■ How to complete this task
Where "agent" appears in a line of the entries below, that line should be copied.

Saved data entries:
= Beginning of Section =
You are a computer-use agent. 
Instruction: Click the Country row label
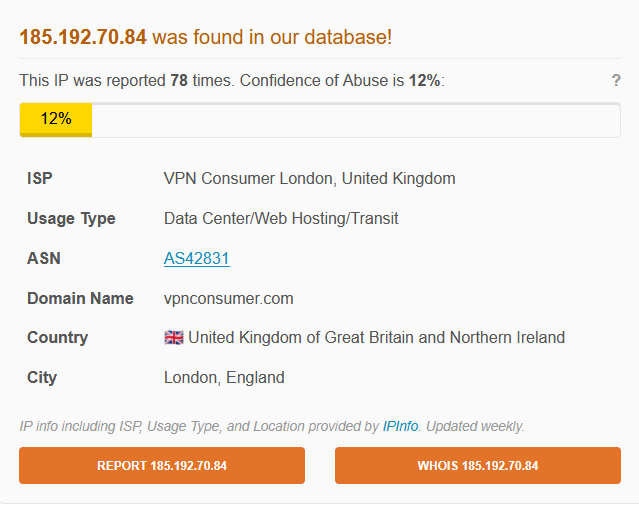pyautogui.click(x=57, y=338)
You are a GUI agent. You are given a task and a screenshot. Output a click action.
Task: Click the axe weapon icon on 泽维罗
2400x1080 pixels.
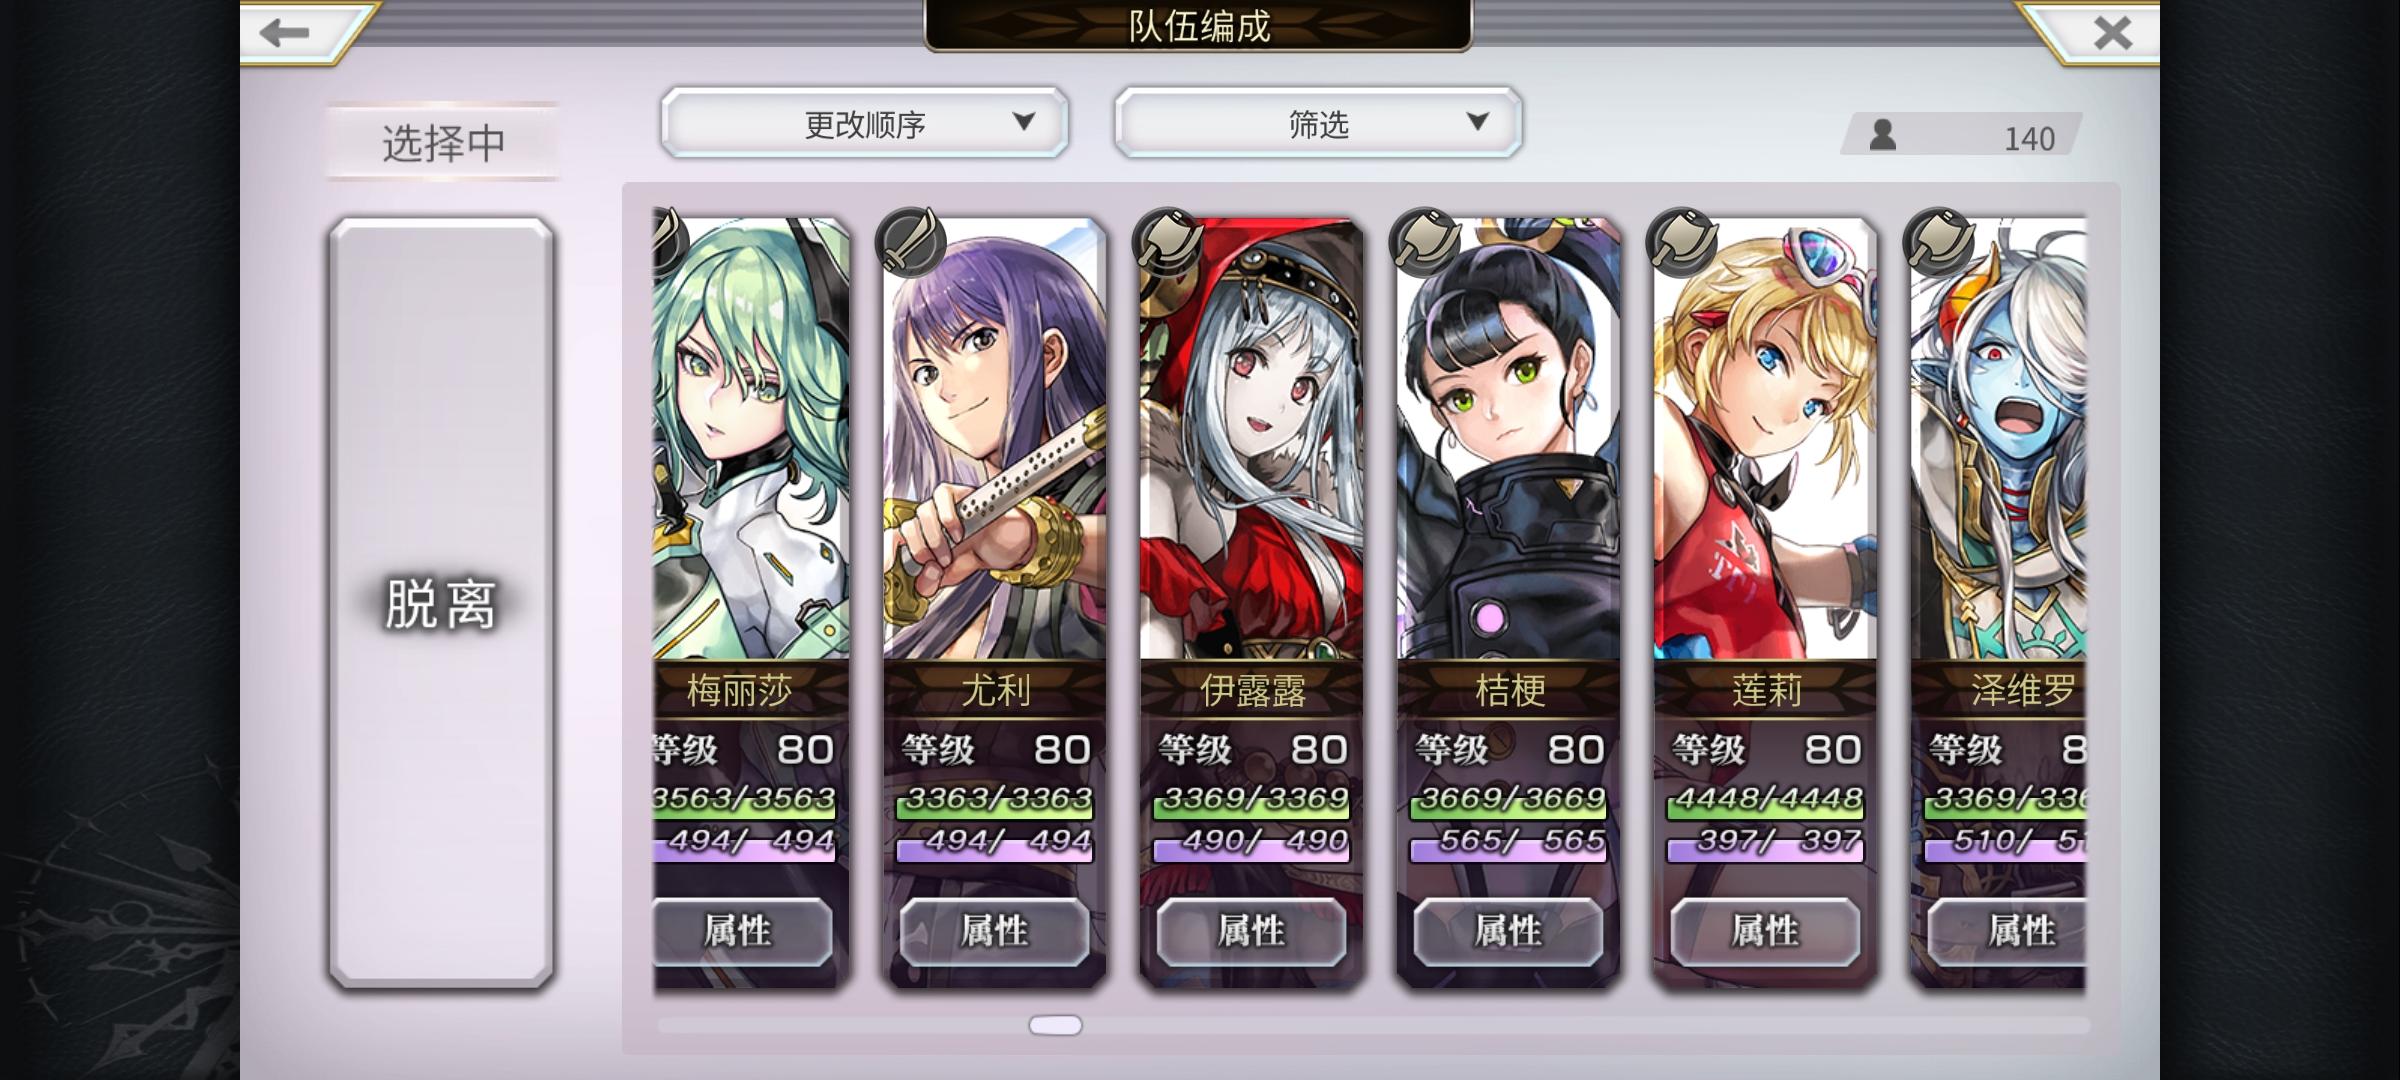point(1938,241)
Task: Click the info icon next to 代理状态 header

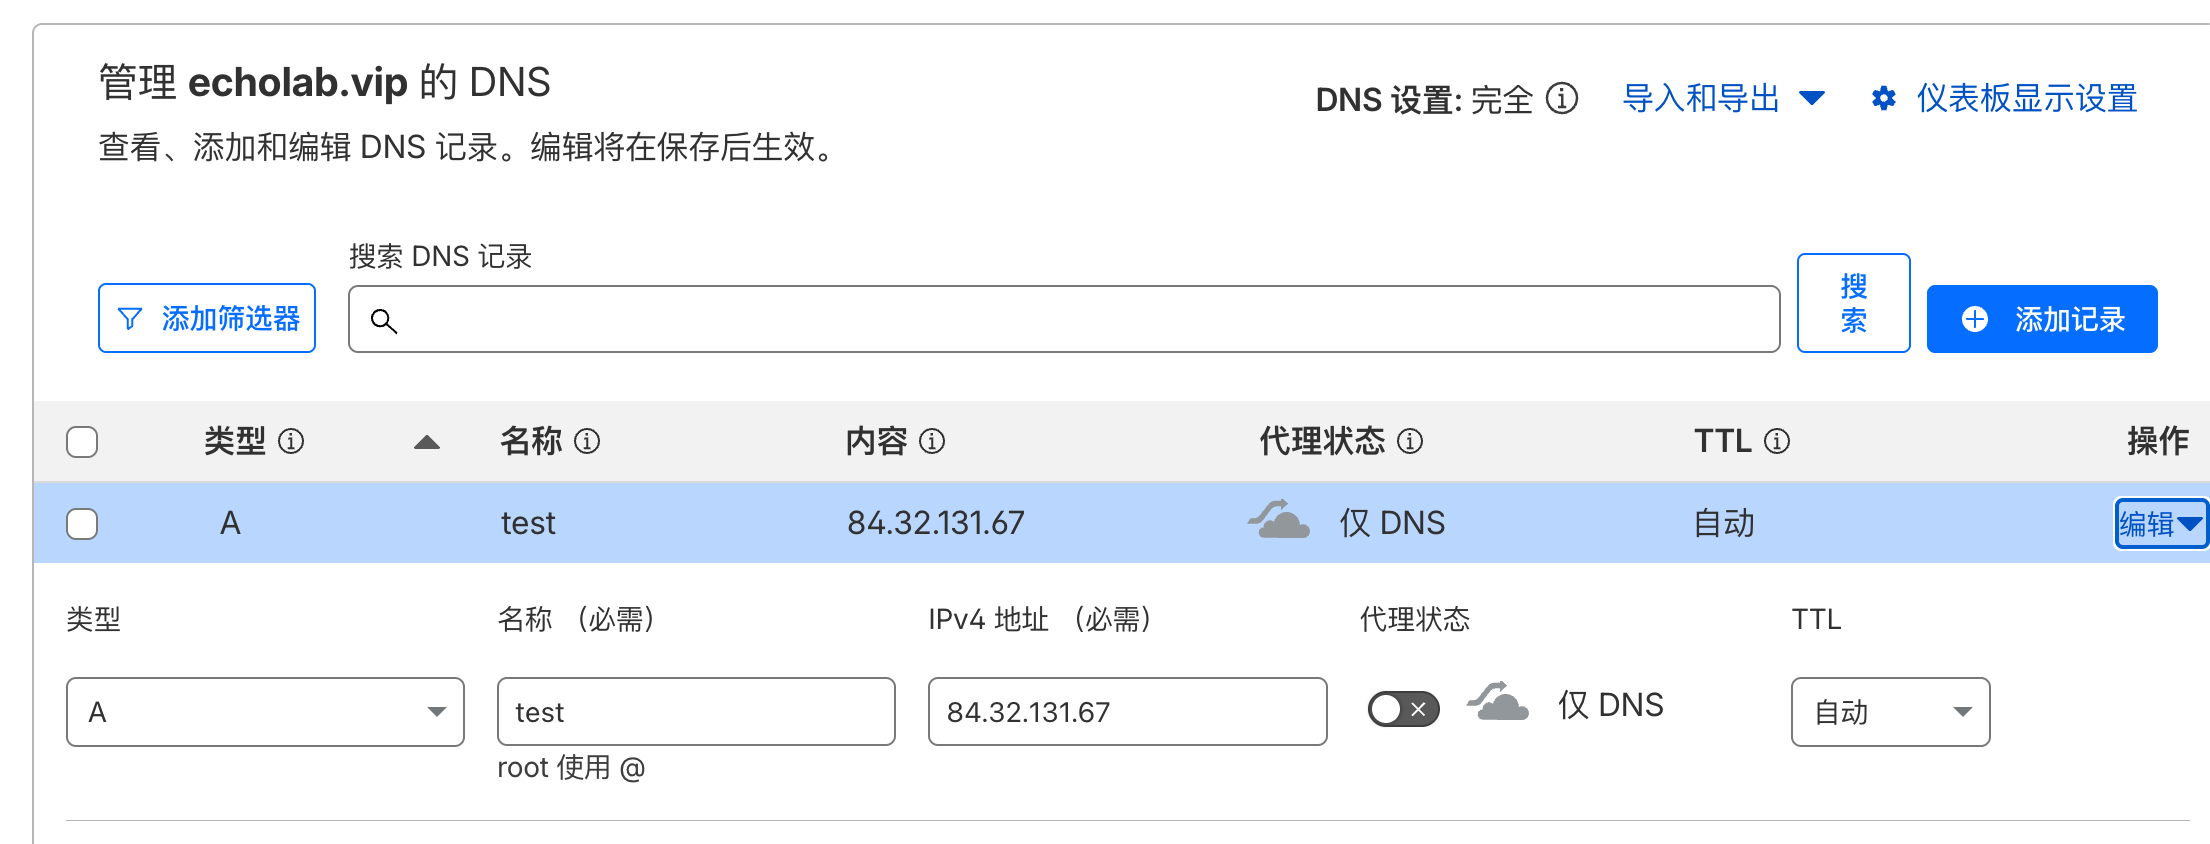Action: [x=1410, y=441]
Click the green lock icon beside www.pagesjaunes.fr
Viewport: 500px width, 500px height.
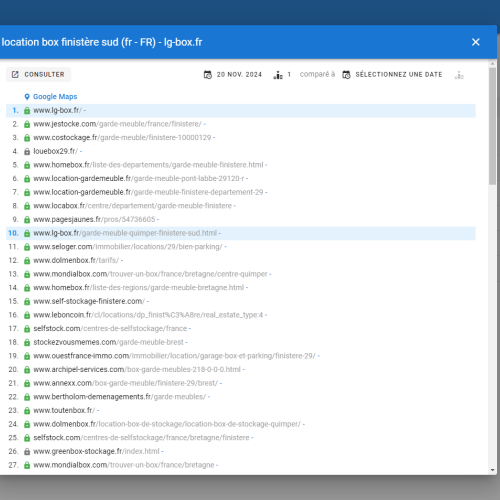tap(27, 219)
= End of Section =
■ Your response
You are a computer-use agent. 
You are a GUI agent. You are given a task and a screenshot. Output a click action.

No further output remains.